For industries that see the majority of revenue from products consumed at home, the idea that customers are less likely to seek a coffee alternative allows businesses to make prices more flexible while offsetting costs for consumers.
“At the end of the day, we have to take responsibility,” says JM Smucker CEO Mark Smucker. Said in the November revenue call. “We want to make sure we can communicate changes to the cost both up and down, and we're going to do that.”
JM Smucker did not immediately respond to a request for Fox Business's comment.
Many factors tend to have a major impact on coffee prices, including tariffs, weather and crop growth. In 2024, the world's largest coffee producers poured into climate-related effects on crops.

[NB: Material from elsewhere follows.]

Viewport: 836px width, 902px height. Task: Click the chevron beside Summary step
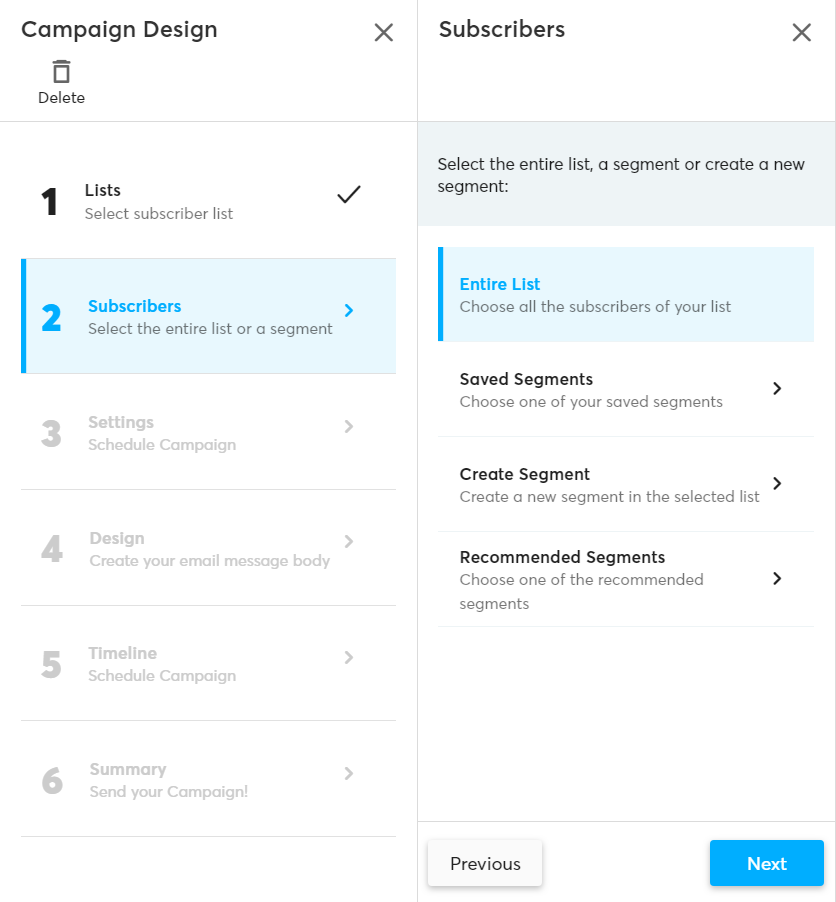click(x=349, y=773)
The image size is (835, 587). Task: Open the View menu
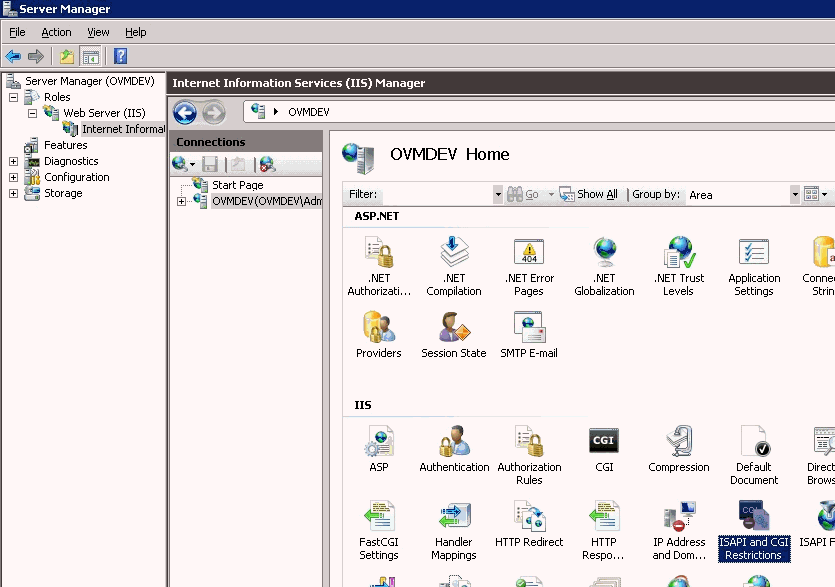[x=97, y=32]
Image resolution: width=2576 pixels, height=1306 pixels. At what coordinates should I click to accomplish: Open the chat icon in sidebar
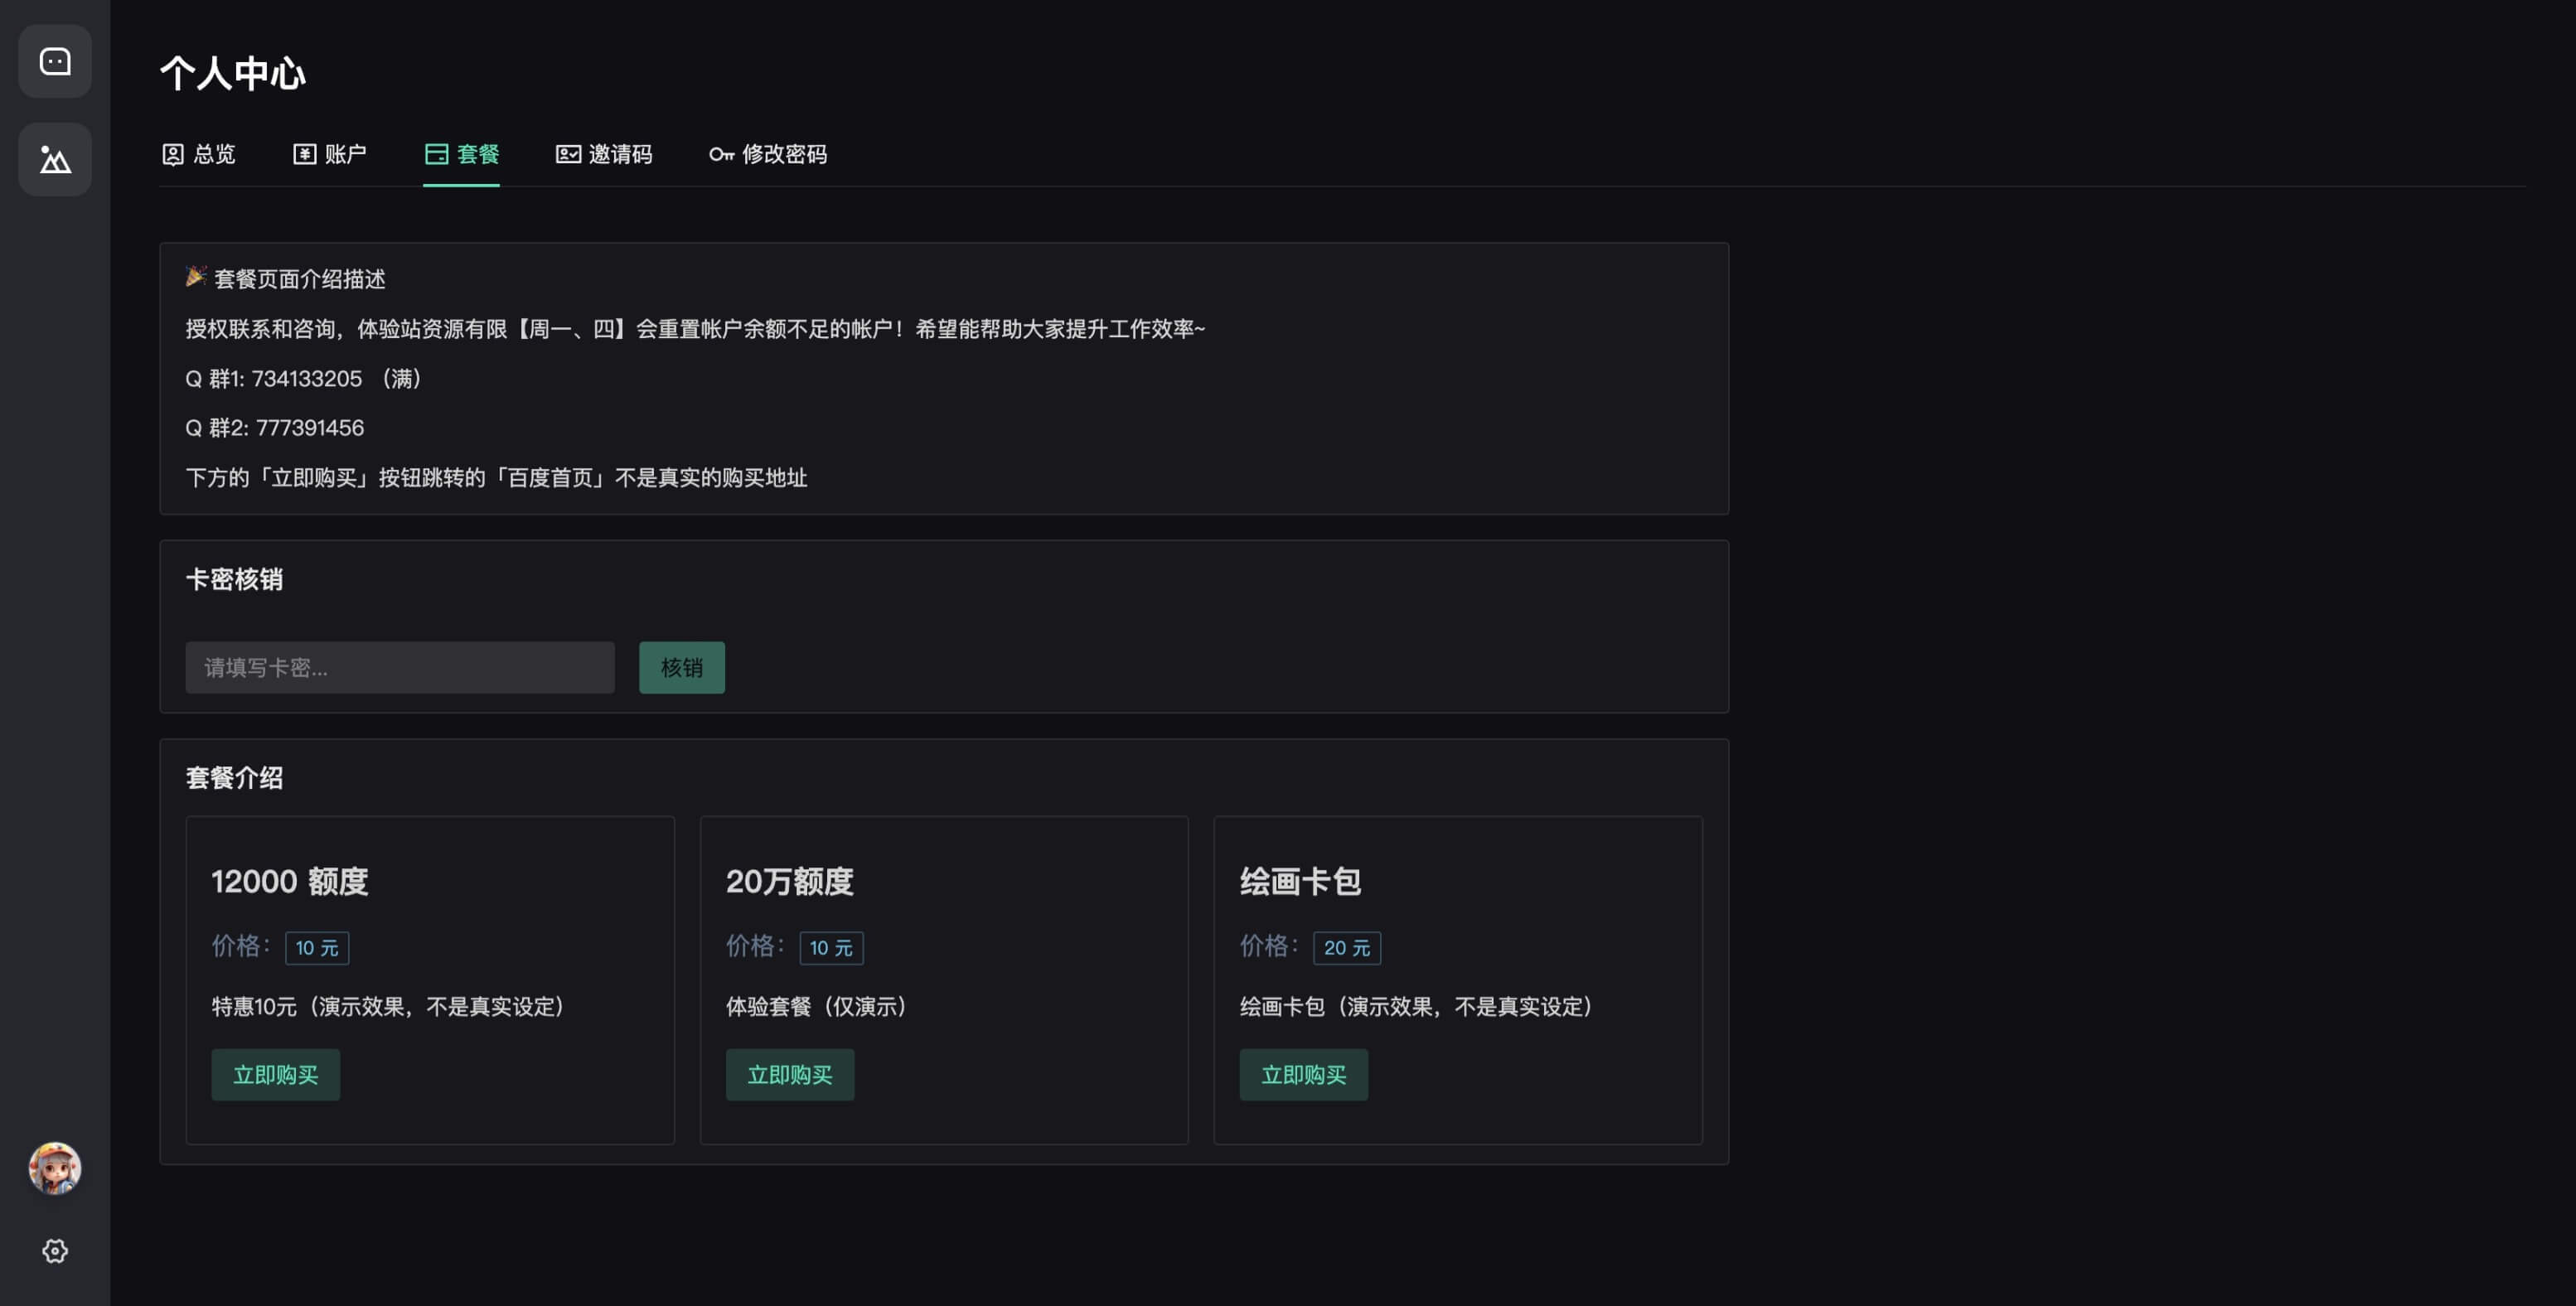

Exports of green coffee beans from Brazil fell 11.3% in December after severe drought and frost seasons. According to the report From the International Coffee Organization (ICO). Vietnam's exports fell 39.5% after seeing an out-of-season drought in October.
“We're not yet hit during harvest season, so I'll emphasize that today's coffee market is very speculative,” Smacker said. “The many volatility we see is really related to financial speculation. As we enter the harvest, we have more knowledge in terms of how it looks.”
Coffee exports from Asia and Oceania also fell considerably in 2024, with a 31.2% decline reported by the ICO.
Geopolitical tensions between Israel and Hamas, as well as increased attacks reported across the Red Sea, have caused transportation delays affecting key maritime routes, which account for 30% of international vessel shipments. Report for 2024 From the World Bank.
Additional delivery times through the Suez Canal have forced coffee-producing countries such as Asia to increase costs. According to the report By ICO.
moreover, US Department of Agriculture China is expanding coffee consumption nationwide, and Chinese consumers are hoping to buy 6.3 million bags of coffee by the end of 2025.
“We will continue to pull the levers available to us, whether it is trade or obviously cost reductions, whether we try to prevent us from raising prices too much. [be] Smucker is very careful about what consumers can withstand. “But we are responsible and we will continue to manage our coffee business as usual.”